Introducing BNC's WordPress Plugin for BiblioShare

BookNet Canada is launching a WordPressplugin that takes advantage of BiblioShare web services so that book bloggers can use publisher-supplied book data.

This project started in the best possible way: over a few beers and geeky book talk with Noah, Tim and myself after work one day. At some point, Noah asked something along the lines of “Wouldn’t it be awesome if we made a WordPress plugin for BiblioShare data?” …and the next day I had a new project on my list.

Goals

We started this project with a few key things in mind:

  • Make it easy for book bloggers to get up-to-date publisher-supplied information about books.
  • Make it even easier for publishers to use their own data.
  • Make it easy for publishers to get their book information to bloggers.
  • Take advantage of existing BNC projects and give BiblioShare data some legs.
  • Build off of other plugins, if possible.

Why WordPress?

Many book bloggers and publishers—never mind the millions of other users out there—already use WordPress as a content management system for blogs and other websites. Combine that with the huge development community that contributes to both the core software and plugins, and WordPress was an obvious starting point.

Why open source?

If you love something set it free.

We want to see this project grow and be improved upon, changed and modified for other platforms. Basically, we want to see what other people can dream up that we’ve never thought of. Got an idea? Get in touch with us.

How did it happen?

We decided to outsource the development of this project, so I asked around for recommendations and Hugh McGuire pointed me to John Miedema. John is an Information Technology Architect with a Master of Library and Information Science degree who likes to work on open-source software such as the OpenBook Book Data WordPress plugin in his spare time. We were destined to collaborate at some point, and it has been a fantastic partnership so far. He’s also Canadian, and keeping the work close to home was a nice bonus for us.

John’s OpenBook plugin was almost exactly what we were looking to build and we’d rather collaborate than reinvent the wheel, so we hired him to modify his existing plugin to work with BiblioShare data. The result is two separate plugins: the BiblioShare plugin which only uses publisher-supplied data and the OpenBook one that has multiple data sources.

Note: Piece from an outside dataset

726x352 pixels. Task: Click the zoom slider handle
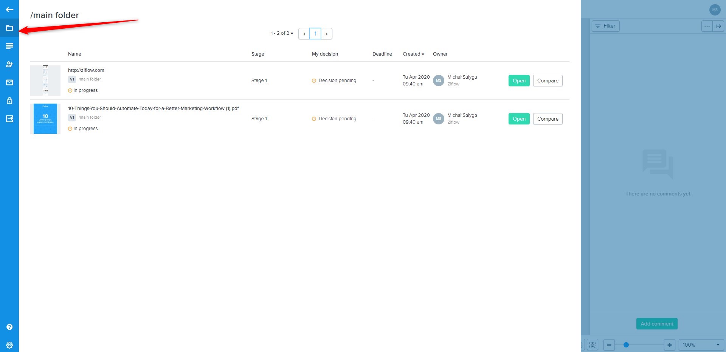626,345
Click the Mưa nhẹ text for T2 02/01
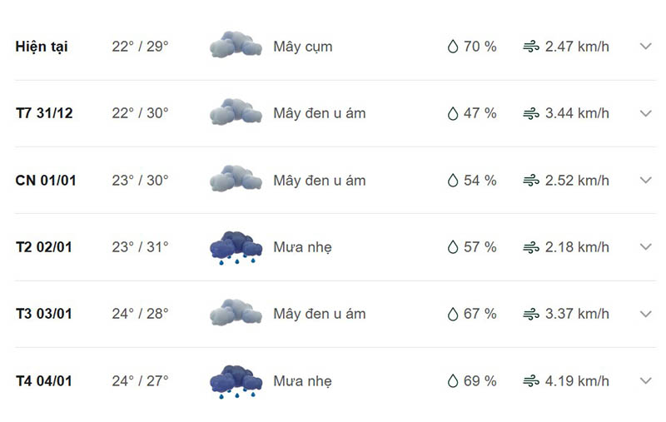Viewport: 666px width, 422px height. pos(302,247)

More about the OpenBook plugin on Google Code.

How does the BibliShare plugin work?

Settings

Once you install the plugin, a BookNet Canada section will appear in your settings. There you can modify the templates, choose your currency type, and add an OpenURL Resolver to link to library records. Your user token also gets added here so you can access the data from BiblioShare.

Pulling in book data

You can use the plugin for posts, pages, and widgets. Posts and pages can use both the button that gets added to the visual editor or shortcodes. Widgets only use shortcodes.

Visual Editor

After the BiblioShare WordPress plugin is installed, a button with the BNC logo will appear on your Visual Editor toolbar.

BNC WordPress Plugin Toolbar Image

When you click on that button it opens up a form where you enter the 13-digit ISBN, choose a template, enter a publisher URL, and preview the result.

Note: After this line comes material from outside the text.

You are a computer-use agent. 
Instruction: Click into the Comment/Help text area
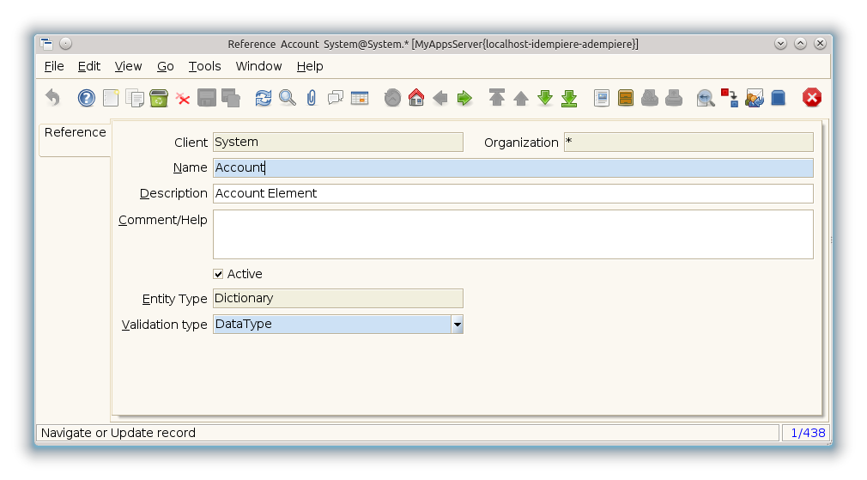(x=512, y=234)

BNC WordPress Plugin Form Image

Click Insert and the shortcode is dropped into your post or page for you.

Shortcodes

The shortcode is a set of rules for the plugin to use when pulling dating from BiblioShare that looks like this:

[booknet booknumber=”9780978359898” templatenumber=”2” publisherurl=”/index.php?option=com_content&view=article&id=206&Itemid=323”]

To translate into plain language, this says: pull data for ISBN 9780978359898, put it into template 2 and link the publisher name to BookNet Canada’s page about The Canadian Book Market 2010.

You can put the shortcode into the visual or HTML editor of a post or page, but also in a text widget.

BNC WordPress Plugin Shortcodes in Widgets

The Result

BNC WordPress Plugin Demo Result

Data Source

This plugin uses images from BNC’s Image Service and data from BiblioShare via a web service we’ve created called BiblioSimple and designed specifically for display.

BiblioShare is a database of publisher-supplied ONIX data. ONIX allows publishers to describe books in great detail, and we can take advantage of that detail to do things like add Canadian flags when a contributor was identified as Canadian. (See the above image for example.)

Requirements

WordPress

To install plugins you need to be using the open-source blogging software from WordPress.org—not the WordPress.com platform that uses that software. Confused? Take a look at this WordPress.com vs WordPress.org explanation right from the source.

User Tokens

You need to apply for a user token before you can use the BiblioShare WordPress plugin. Why? Because we’re watching you. Not in a ‘Big Brother’ kind of way, but more in a ‘don’t overload our servers’ kind of way. It also helps us troubleshoot any problems that might come up.

When can you get your very own BookNet Canada WordPress plugin?

In about 2 weeks. We’re just finishing up testing, and after we fix all the little things we’ll put it up for everyone to use!